Intended. The sheets would shift, bad idea.

 

orpupilofnature57

(15,472 posts)
6. Your right, You'd think more care would be given to the Rosetta stone of Democracy,
Mon Jun 22, 2015, 07:55 AM
Jun 2015

as if putting a gun to our heads ( referring to the 16 hrs to vote in NY ) wasn't enough, then the worry of accuracy, we a can sell 100 lottery tickets a second through out the state with laser precision but can't depend on our ballots .

Rocky888

(297 posts)
3. And the e-vote machines were emplemented.
Sun Jun 21, 2015, 08:59 PM
Jun 2015

i think this was all part of a bigger plan. And it sure seems to me that the republicans started gaining ground at every level of politics after that. Just a wild thought I've been having here lately.

Igel

(35,356 posts)
4. It wasn't an issue so nobody noticed. No hordes of lawyers there scrutinizing every ballot.
Sun Jun 21, 2015, 11:15 PM
Jun 2015

Nobody arguing over the interpretation of small differences in an election with a razor-thin margin. Quiet recounts and canvassings, not a public spectacle.

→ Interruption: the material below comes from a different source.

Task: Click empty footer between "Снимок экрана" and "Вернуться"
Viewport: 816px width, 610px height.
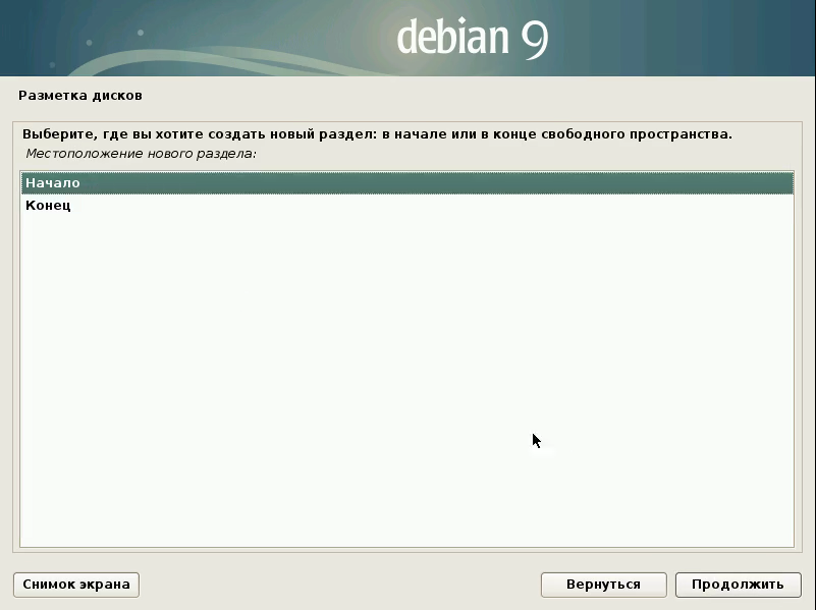Action: pos(340,584)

The first time I voted using punch cards ('92, west Los Angeles) I got it wrong. Maybe some of the punch bins were full; maybe not. I thought I'd punched the right number of holes then went to put my ballot in the ballot box. An elderly nisei woman in my building worked the precinct tables and we talked. As we talked I looked at my ballot and didn't see all that many holes. Instead, lots of dimples. I returned, punched all the way through and paid attention to how a proper vote felt.

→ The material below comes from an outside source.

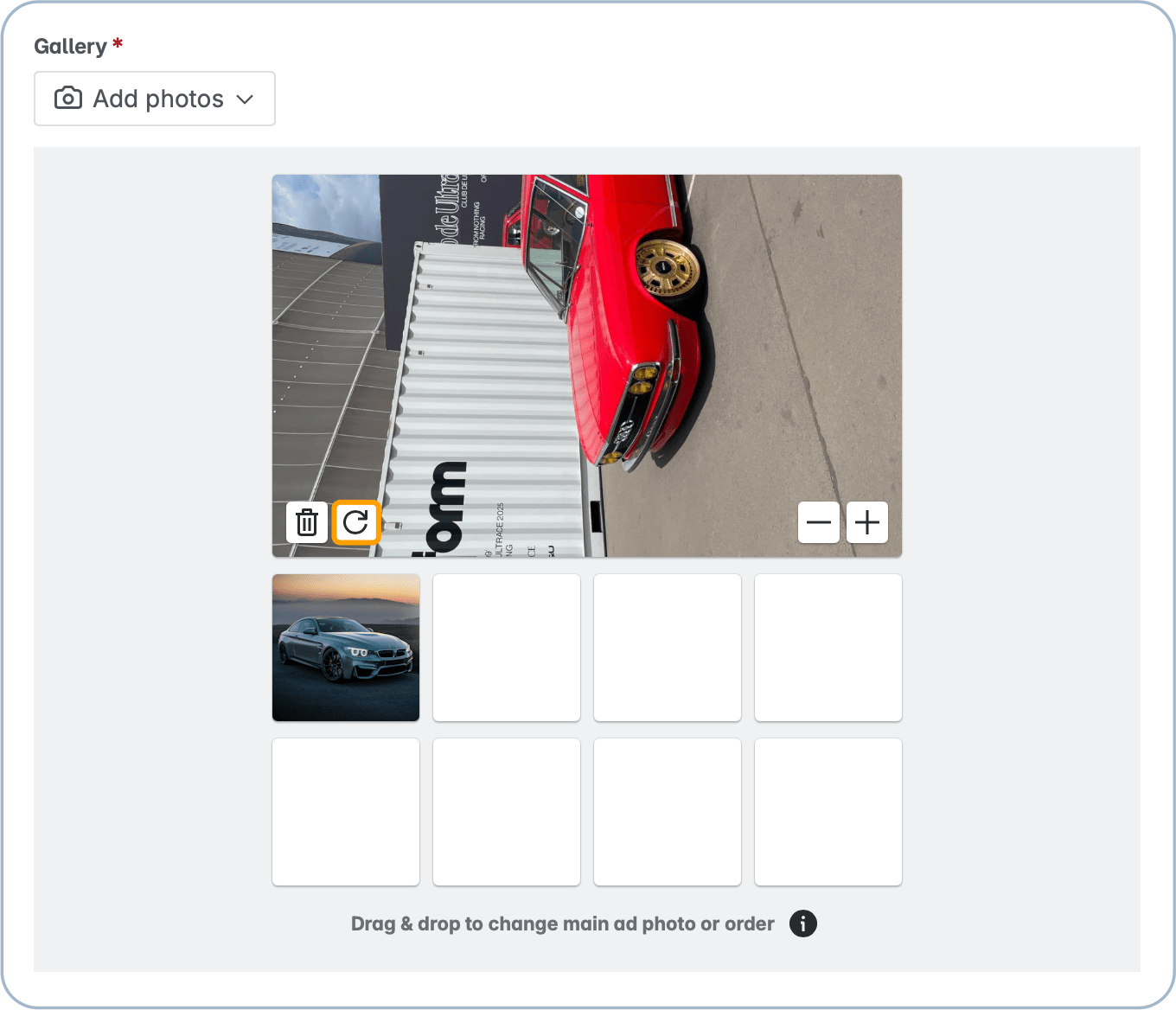Image resolution: width=1176 pixels, height=1010 pixels.
Task: Click the red required asterisk beside Gallery
Action: pos(118,43)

In S. Houston the voters in line with me one year mid-morning were mostly elderly or middle-aged African-Americans, not with fancy degrees. I waited while the voters ahead of me took their time. When I got to the e-Slate machine the voter ahead of me hadn't actually voted. Maybe she thought she had voted; perhaps she just got frustrated and left. I submitted her vote and proceeded with my own. As I left I noticed the e-Slate machine next to mine also had an unsubmitted set of voter choices. This wasn't new technology, but it was an election year that brought a lot of infrequent voters to the polls.

One big problem with voting technology, even simple technology, is voter incompetence and inexperience. This is a known problem: Poor, working class, low-education precincts have more spoiled ballots than wealthy, white-collar, high-education precincts, and it's not a conspiracy.

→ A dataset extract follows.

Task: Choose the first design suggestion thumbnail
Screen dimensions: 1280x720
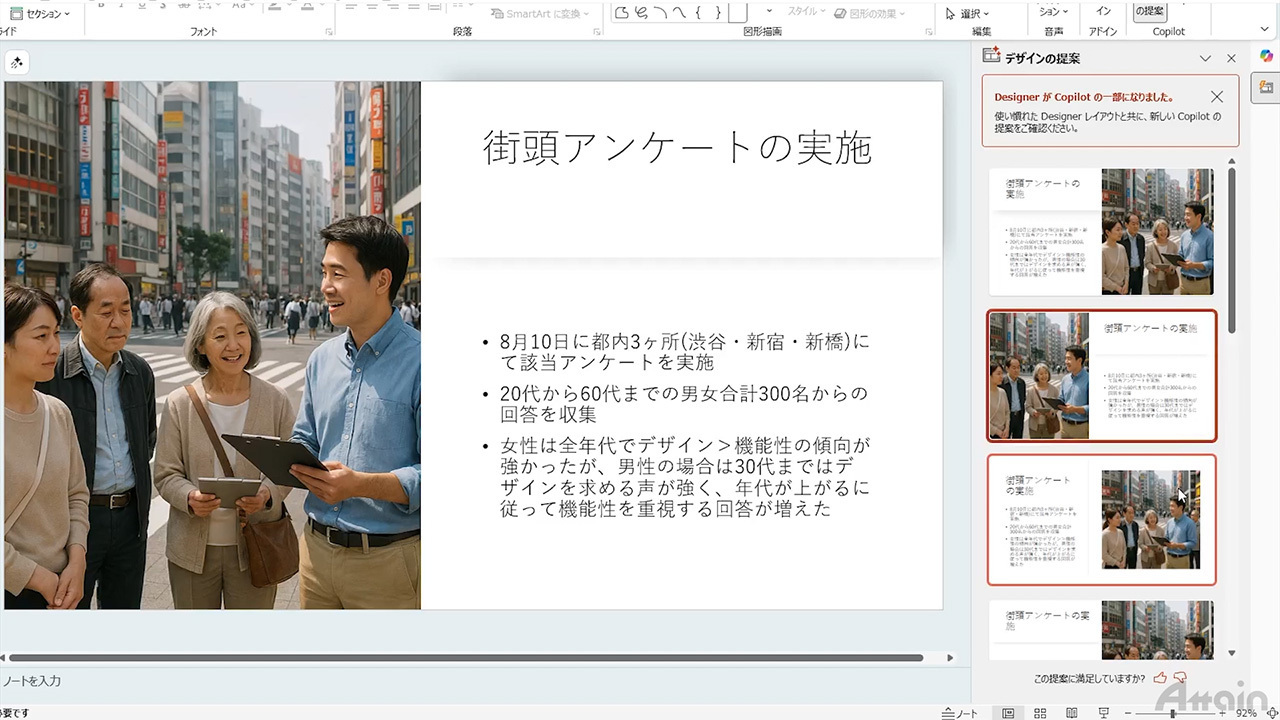Action: point(1101,231)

Poll workers are drawn from the local population, poorly paid and poorly trained. Another time in S. Houston the lines snaked out the door. I was in line for perhaps an hour. The poll workers had locked themselves out of the system and couldn't fix it, even with advice over the phone. They needed somebody from elections central to show up and resolve the issue. Same clientele--black, middle-aged and elderly, not so well educated voters--and by the time they'd gotten the snafu fixed I wasn't far from the front of the line. Those ahead of me didn't have the time or patience to wait and simply left. The poll workers felt horrible, I'm sure, but it didn't matter--20 or so people left without voting, and some probably didn't return.

Let's just say that were I do early voting now doesn't have either problem. Fairly well off, lots of engineering and science graduate degrees.

I'm a big believer in Hanlon's razor.

Recursion

(56,582 posts)
7. There were always hanging chads, it's rarely close enough to matter
Mon Jun 22, 2015, 10:32 PM
Jun 2015

Every method of voting has errors of some kind.